From farther north in the Turkana basin there is a small papionin mandible, KNM-WT 16752, from the Nachukui Formation west of Lake Turkana. It has been assigned to cf. Parapapio aff. ado by Harris et al. (1988). This mandible is from just above the Tulu Bor tuff, and thus dates to ca. 3.4 Ma. It seems to lack the symphyseal morphology of P. ado Fragmentary remains of a larger papionin, allocated to Parapapio whitei based on size and a lack of mandibular corpus fossae, have also been recovered from this level, but they are substantially larger than Pl. alemui At Koobi Fora there is a small mandibular fragment with the second and third molars, KNM-ER 3122, from the Tulu Bor Member near the Toroto Tuff dated to about 3.3 Ma. It is from a papionin of similar size to those from Aramis and Kanapoi (personal obs.). Also from the Tulu Bor Member, and thus between 3.4 and 2.68 Ma, is KNM-ER 3041, a colobine mandibular fragment with m1–3 that is similar in dental size to K. aramisi (personal obs.).

The Hadar Formation is downstream from Aramis in the Awash Valley. In the Middle Pliocene portion of the formation (spanning 3.4–2.9 Ma) four species of Cercopithecidae are known. Theropithecus oswaldi darti is the most common species (Eck, 1993). A species of Parapapio is also present, termed P cf. jonesi by Delson (Szalay and Delson, 1979; Delson, 1984). This taxon is near in size to Pliopapio alemui but it possesses the distinctive cranial features of Parapapio Two colobines are also present. One is a large colobine, tentatively assigned to Rhinocolobus turkanaensis (Delson, 1994) and clearly different from K. aramisi A smaller colobine, similar in size to K. aramisi is also present. Based on a nearly complete mandible (AL231–1a) and a partial humerus (AL222–14), this taxon is likely to be the same species as the Leadu colobine (AL2–34 and the associated partial skeleton). This taxon is quite different from K. aramisi in its mandibular morphology, as discussed above. Additionally, the Leadu colobine was probably fairly terrestrial in its locomotor behavior (see Delson, 1994), much more so than is tentatively suggested by any of the postcrania found at Aramis.

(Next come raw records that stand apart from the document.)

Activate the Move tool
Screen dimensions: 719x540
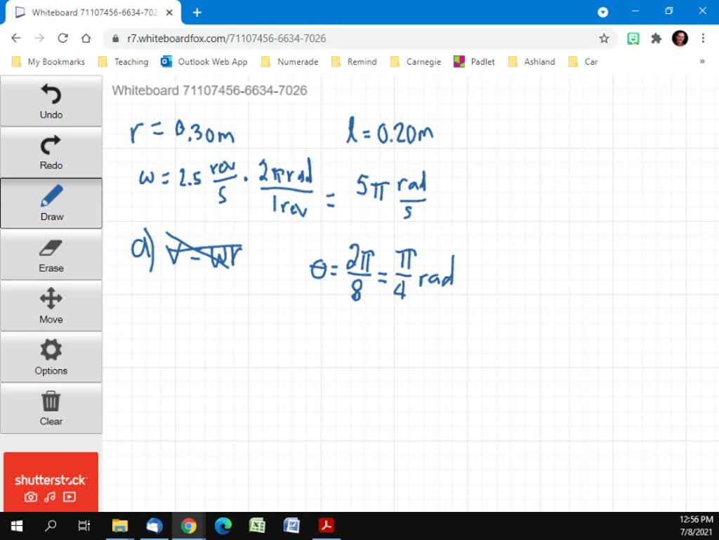[51, 306]
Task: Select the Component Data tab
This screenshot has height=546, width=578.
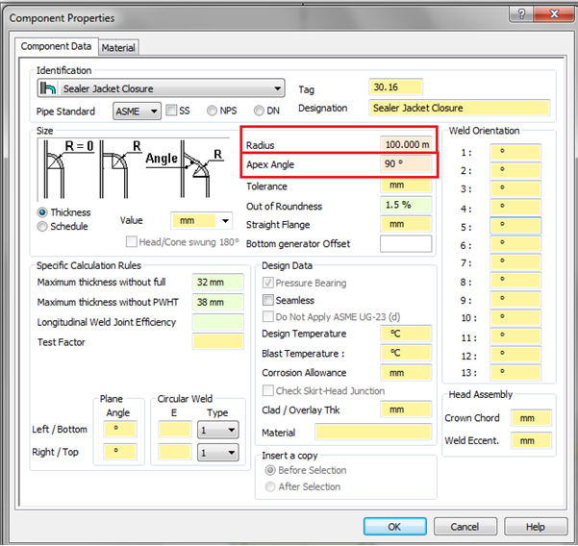Action: point(57,46)
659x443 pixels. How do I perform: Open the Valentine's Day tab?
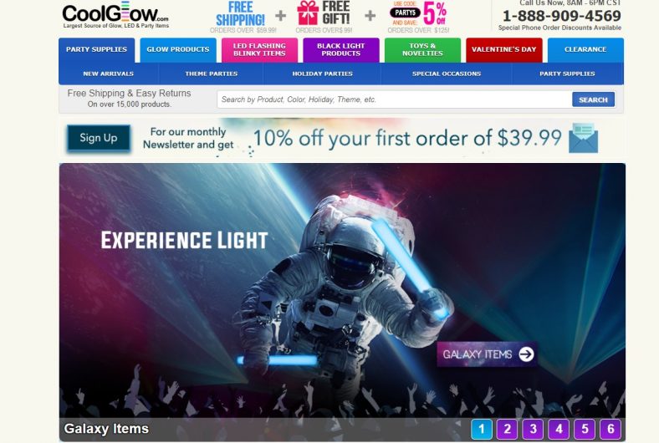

There is an isolated lower third molar from Unit 2 of the Chiwondo Formation, which has been biostratigraphically dated to between 3.5 and 4.5 Ma (Kaufulu et al., 1981). This tooth is from a papionin similar in size to Pl. alemui and the Kanapoi papionin (Frost and Kullmer, in prep.). In South Africa, there is only the earliest Pliocene or Late Miocene Quarry E at Langebaanweg, from which only two isolated cercopithecine premolars have been recovered (Grine and Hendey, 1981).

North of the Sahara, the Mio-Pliocene sites of Sahabi and Wadi Natrun have each produced a single species of colobine and cercopithecine (Szalay and Delson, 1979; Meikle, 1987). The cercopithecines at both sites are represented by isolated teeth placed in the genus Macaca largely based on geography (Delson, 1975). The colobine, Libypithecus markgrafi is represented by the relatively complete holotype cranium at the latter site and a few teeth and postcrania at the former (Delson, 1994). Libypithecus has also been listed from the Middle Awash, but from lower in section (Kalb et al., 1982). This diagnosis was based on a mandible from the Kuseralee Member (older than Aramis and currently under analysis by Y. Haile-Selassie), which probably represents a taxon other than Libypithecus

Neither of the taxa described in this paper can be positively recognized outside of the Middle Awash. P. ado is recognized at Laetoli and Kanapoi, but this species is quite distinct from Pl. alemui The fossils from the Chiwondo beds in Malawi and from Koobi Fora are clearly small papionins, but they are too fragmentary to be diagnosed as either Pliopapio alemui, Parapapio ado, Parapapio jonesi (all of which are broadly similar in size and molar morphology), or any other well represented taxon. The mandible from the Nachukui Formation lacks the diagnostic symphyseal morphology of P. ado but is too fragmentary to allocate to Pliopapio based on anything other than size.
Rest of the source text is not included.